Is the legal protection for the foetus adequate in clinical trials?

In 2009 and 2010, the major drug regulatory bodies, the European Medicines Agency and the Food and Drug Administration in the USA, issued requests for the generation of information relating to the absorption, distribution, metabolism, excretion, efficacy and safety of investigational drugs in pregnant women prior to approval. In the wake of thalidomide, research involving pregnant women other than for obstetric or gynaecologic purposes became rare, and studies of investigational drugs practically unknown. Consequently, none of the legislation applicable in the UK and few of the guidelines introduced in the last 40 years properly addresses the conduct of clinical trials of investigational drugs in this population. This thesis questions whether the legal protection for the foetus is adequate in clinical trials. The answer appears to be a qualified “no”. Arguments persist regarding the moral standing of the foetus, particularly regarding abortion. That will not be the intent of such trials, and a moral case is made for the conduct of clinical trials in this population by analogy with the neonate, and the pregnant woman’s autonomy. Legally, we already recognise the foetus has ‘interests’ which crystallise upon live birth, and that compensation is recoverable for harm inflicted in utero manifesting as congenital injury. The essence of research is quite different from medical practice, and the extent to which this is understood by trial participants is unclear. The approvals processes contain a number of inadequacies which have the potential to expose the foetus to harm and affect the consent of the pregnant woman.

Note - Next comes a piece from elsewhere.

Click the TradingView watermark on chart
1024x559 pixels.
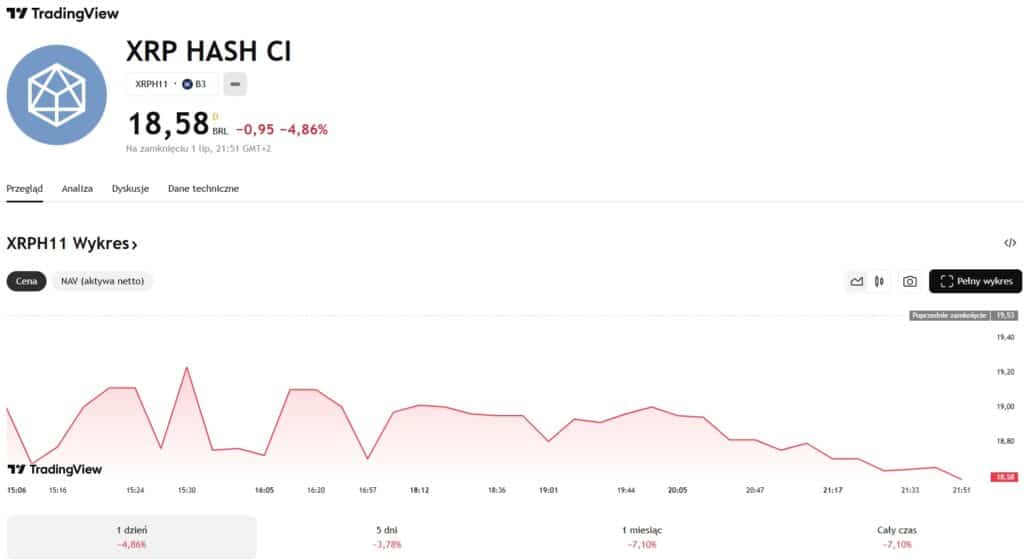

The recovery of compensation in the event of children born injured following clinical trials during pregnancy in many ways may be more complex than other personal injury cases.. The conclusions of this thesis are that the existence of a foetus does merit recognition by the law in this setting and that morally such studies are justifiable. However, the present legislation and approval processes potentially expose the foetus to avoidable risk and may not be appropriate to enable the recovery of compensation, thereby creating potential to deter future trial participants. A proposal is made regarding an approach to simplify the process for recovery of compensation, and thereby strengthen the approval and consent processes.